Surely someone in this town recalled what Lord and Lady Rayner were like. The property had been abandoned only twenty or so years past. The manor after all was Direwood’s dirty secret, and local residents had tried to dissuade Coral and herself from purchasing the property in the first place. They would have deterred Pearl if it weren’t for her stubborn sister who refused to heed their warnings. All Coral had seen was potential and the first thing Pearl had liked since embarking on their new life path.

Pearl tapped her finger against the paper. Silk Leaf also was rumored to have medicinal uses. Whatever that may be. Only fools or the desperate wanted Silk Leaf for such a purpose. Her eyes strayed back to the painting, not to the man who dealt with death, but at the too-thin woman layered in warmth.

What was her story? Was Lady Rayner sold to a man like Coral had been? Would she have escaped if she could? Or was she a part of the Necromancer’s dealings?
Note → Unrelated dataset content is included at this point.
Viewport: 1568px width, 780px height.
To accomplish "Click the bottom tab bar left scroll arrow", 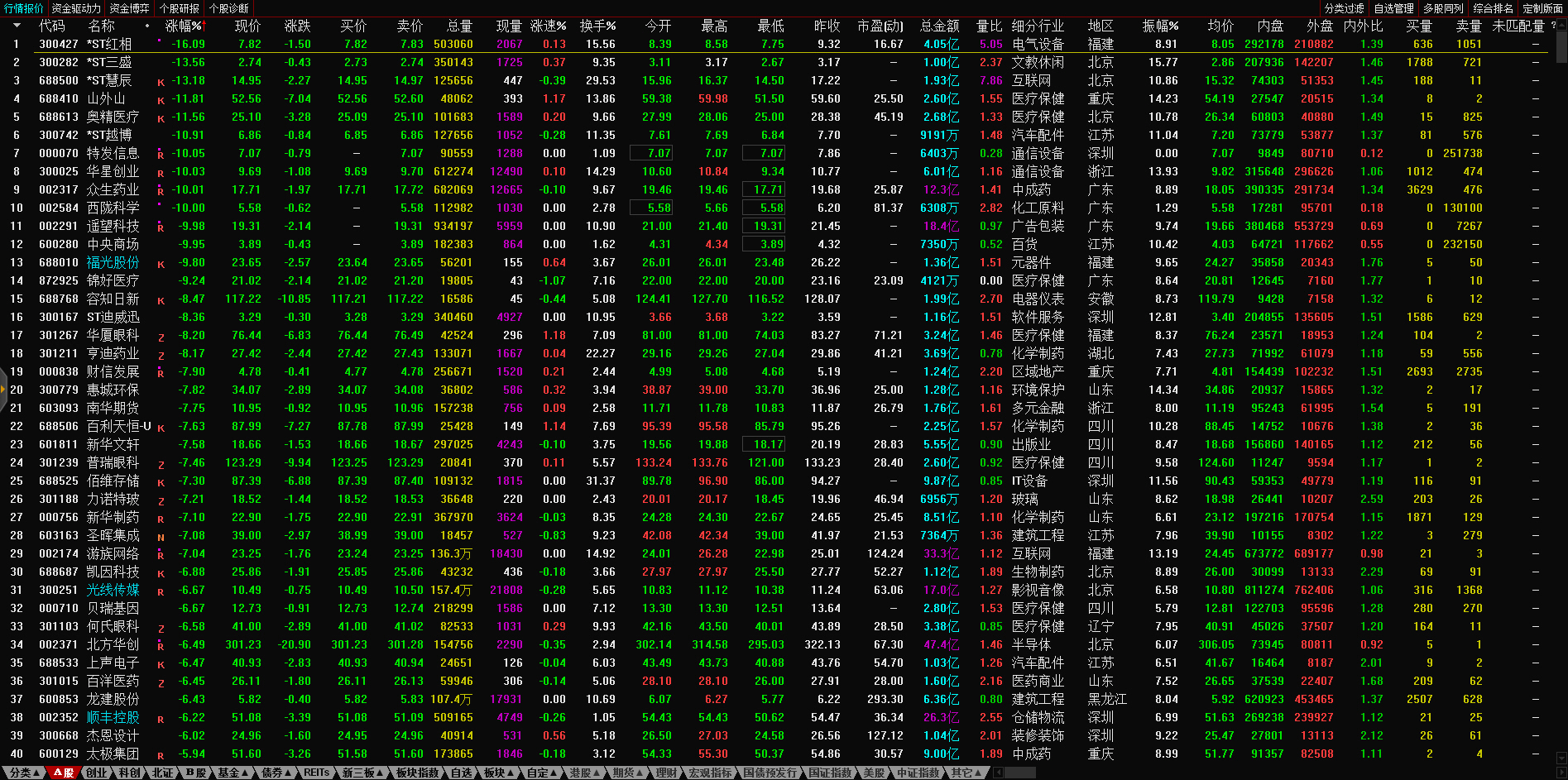I will click(998, 773).
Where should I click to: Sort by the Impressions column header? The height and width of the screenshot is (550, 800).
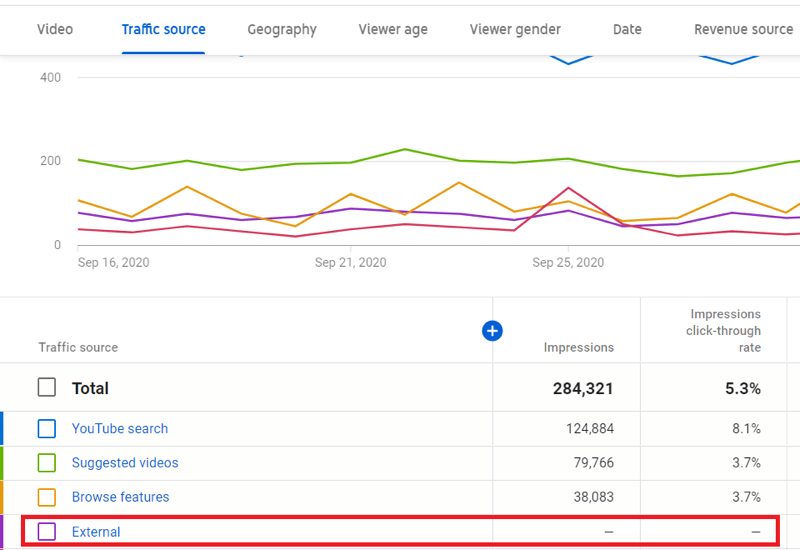(x=578, y=347)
Pearl traced the cracked lines in the paint with her eyes, as though they would lead her to some answer hidden in the stroke of a paint brush. She knew it to be a foolish endeavor. The ones who really knew the truth were dead.
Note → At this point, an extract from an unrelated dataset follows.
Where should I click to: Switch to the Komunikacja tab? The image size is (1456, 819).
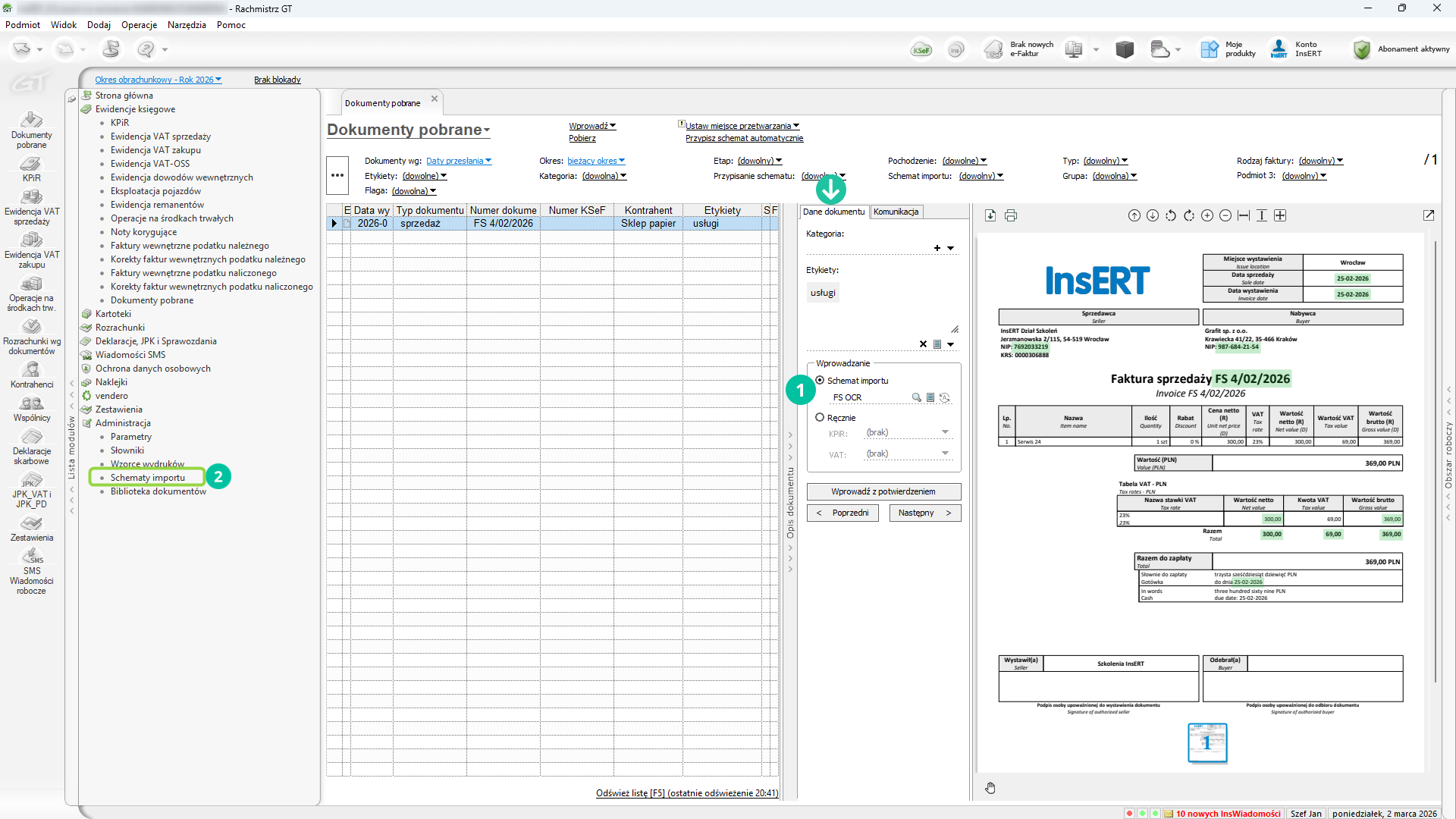[896, 212]
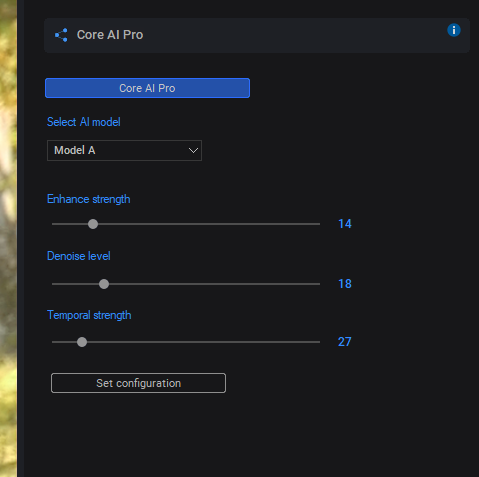Click the image preview strip at window edge
The height and width of the screenshot is (477, 479).
[x=8, y=238]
Pearl’s thoughts clicked into place. The two children that laughed at Lady Rayner’s feet were still young. Pearl had mentioned that they hadn’t been found when she returned from perusing the documents. Were the manor’s ghosts Emeric and Ayleth Rayner?

They had communicated with Coral. The ghost children had asked for help, hadn’t they? Pearl focused on the little boy and girl, thinking hard. Ghosts were hard to deal with. Ghosts were dangerous. Coral had thought they had wanted to lure her down to the basement to her death.
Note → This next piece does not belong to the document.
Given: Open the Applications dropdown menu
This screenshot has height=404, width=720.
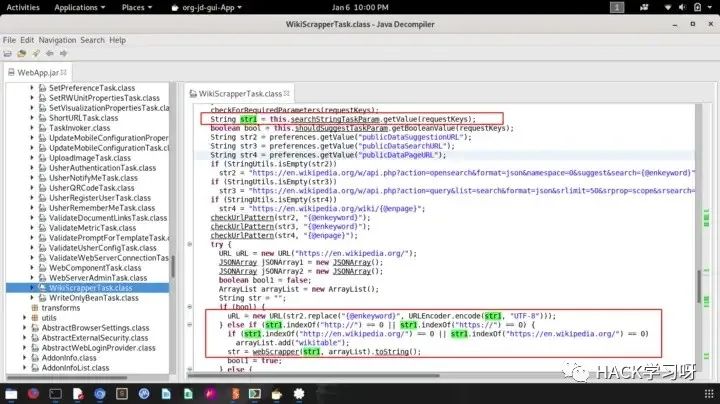Looking at the screenshot, I should pyautogui.click(x=82, y=7).
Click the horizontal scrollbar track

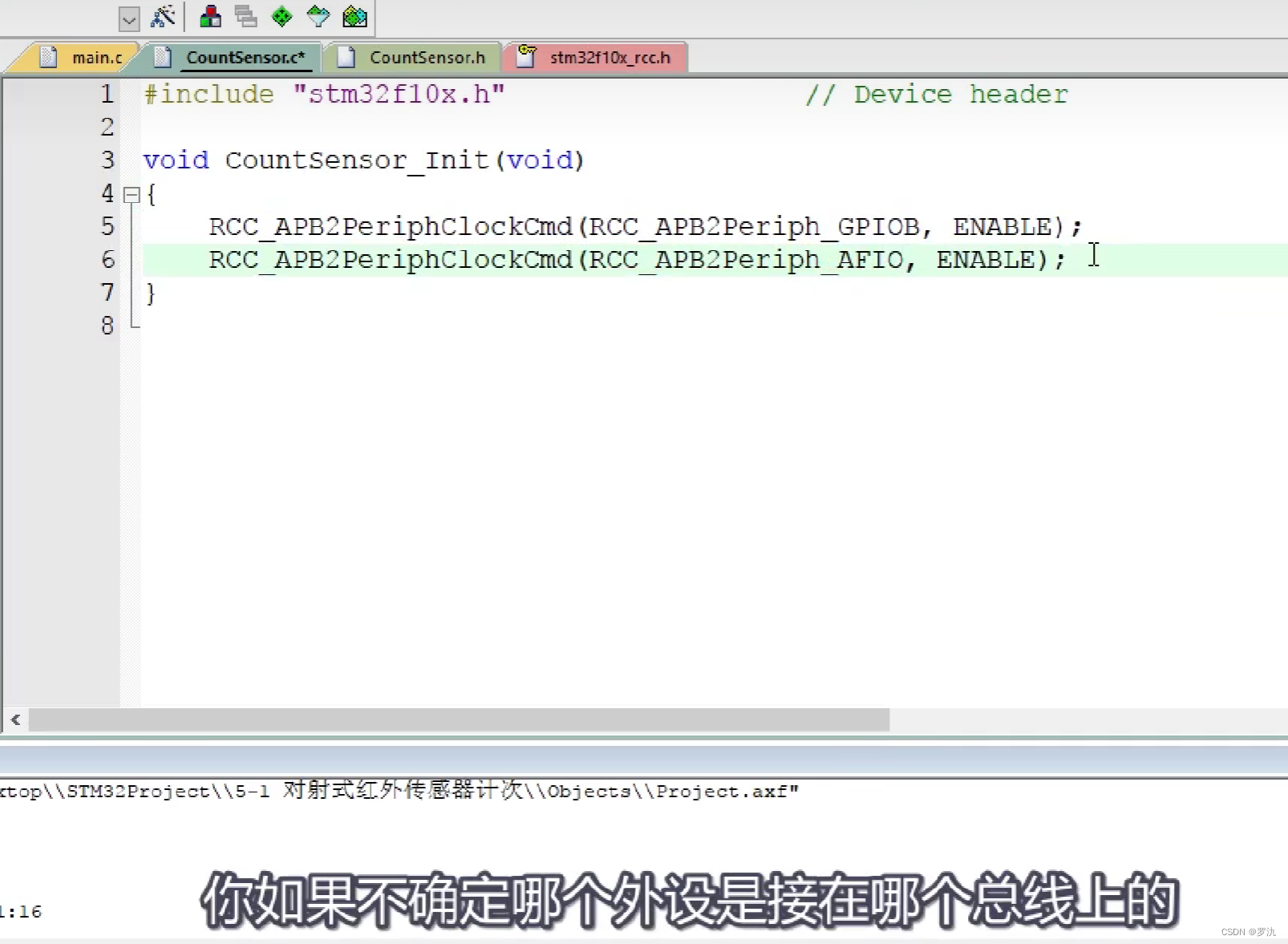tap(457, 721)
Pearl hadn’t agreed back then, nor did she now. The ghosts could have acted up the whole month Coral and Pearl had resided in the manor. Pearl had seen how the shadows moved when they shouldn’t, at a distance and darting like mice. That had been the extent of their activity. Fleeting at best. It had terrified her at first, but she never said anything to Coral, who seemed oblivious to the entities.

The ghost’s interference felt more like a warning to Pearl. If they hadn’t gone down to the basement, they would have only discovered too late the ghoul that lurked down there. Had the ghosts’ activities been more insistent because they had Casp-. No. Mr. Acheron with them? Would they have known a vampire could take on and survive against a ghoul?

For a very long time, Pearl studied the painting. Would the ghosts speak to her? Did Pearl really want to know their story?

A door slammed hard, breaking the silence that had settled over Pearl and making her jump. There was an urgency that only came from frenzied rushing, feet tramping and anxious voices. Pearl stood and hurried out of the library in search of this sound, her heart beating hard. It wasn’t the sound of good news.